Il Dna conferma l'identità di Lanzarone

IVREA. A sei mesi dal ritrovamento del corpo c'è la conferma. Quei resti, coperti dal fango e notati da un contadino il 28 novembre scorso a Borgomasino, sulle rive della Dora, appartengono a Ezio Lanzarone, 51 anni, scomparso da luglio.
Il responso è arrivato dopo l'analisi compiuta dai carabinieri del Ris di Parma. I militari hanno comparato il Dna estratto dai resti del corpo ritrovato lungo le rive della Dora con quello del fratello Sergio Lanzarone. Che ora vuole sapere esattamente cosa sia successo, come Ezio Lanzaronesi sia allontanato dalla casa di cura di Moncrivello dove era ricoverato per problemi psichici e come sia finito sulle rive della Dora, dopo aver percorso una manciata di chilometri, come è perchè sia morto. «Mio fratello - dice - era in grado di percorrere a piedi grandi distanze, ma non si allontanava mai dalla sede stradale.
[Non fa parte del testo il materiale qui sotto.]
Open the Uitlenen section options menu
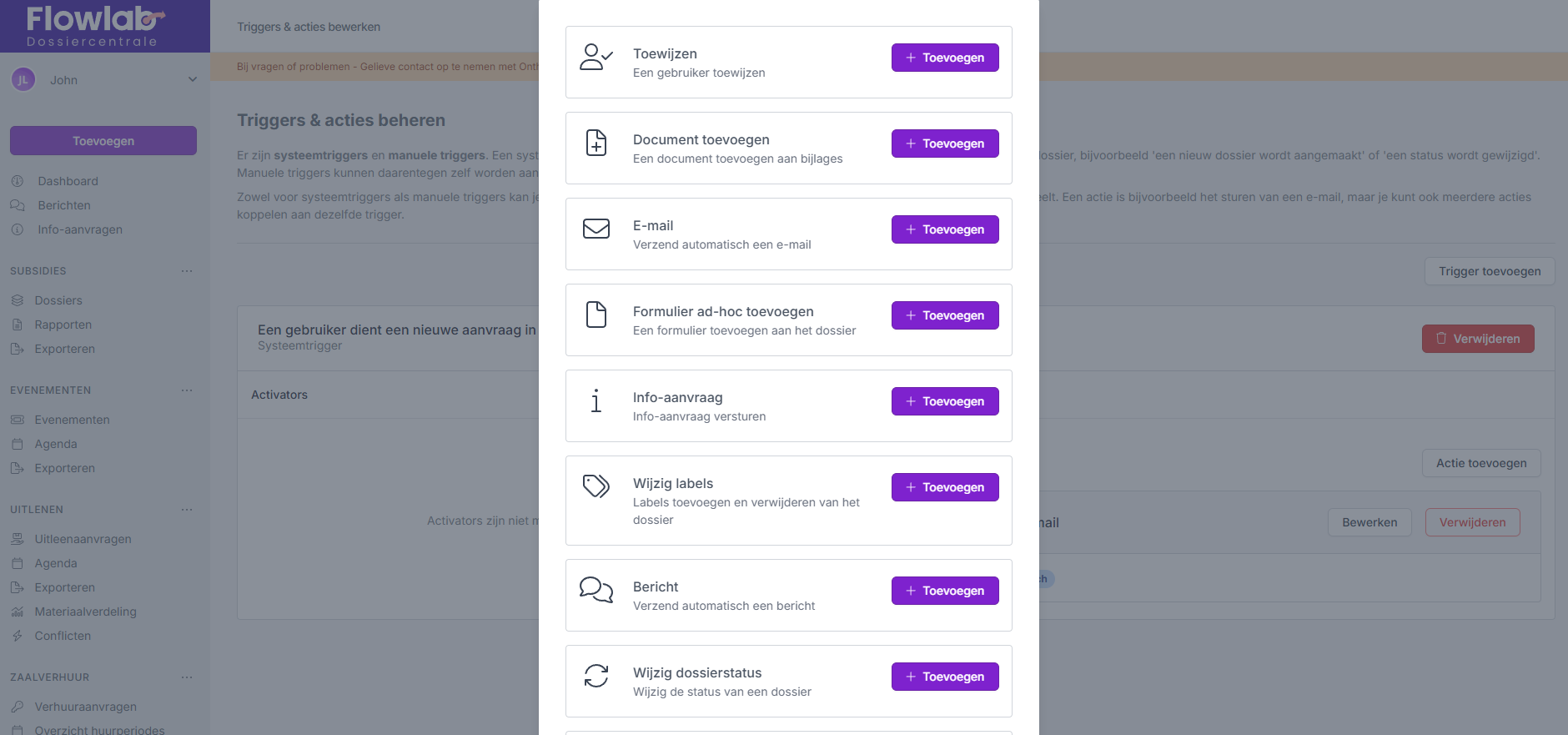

Cercava di entrare nei bar per bere un caffè». Ezio Lanzarone era scomparso da Moncrivello il 21 luglio scorso. Quattro mesi dopo, il 28 novembre, i suoi resti erano stati ritrovati a Borgomasino, cinque chilometri circa in linea d'aria dalla casa di cura. Ad accorgersi di quei resti coperti di fango sulle rive della Dora era stato un contadino, che aveva chiamato i carabinieri.
Molti fine settimana, Sergio Lanzarone, che risiede vicino a Milano, li ha trascorsi con amici e volontari dell'associazione Penelope, che si occupa del sostegno e l'aiuto ai familiari delle persone scomparse. Insieme avevano girato in lungo e in largo molti paesi del Canavese, appendendo volantini e verificando tutte le segnalazioni che erano arrivate ai media e alle forze dell'ordine. (ri.co.)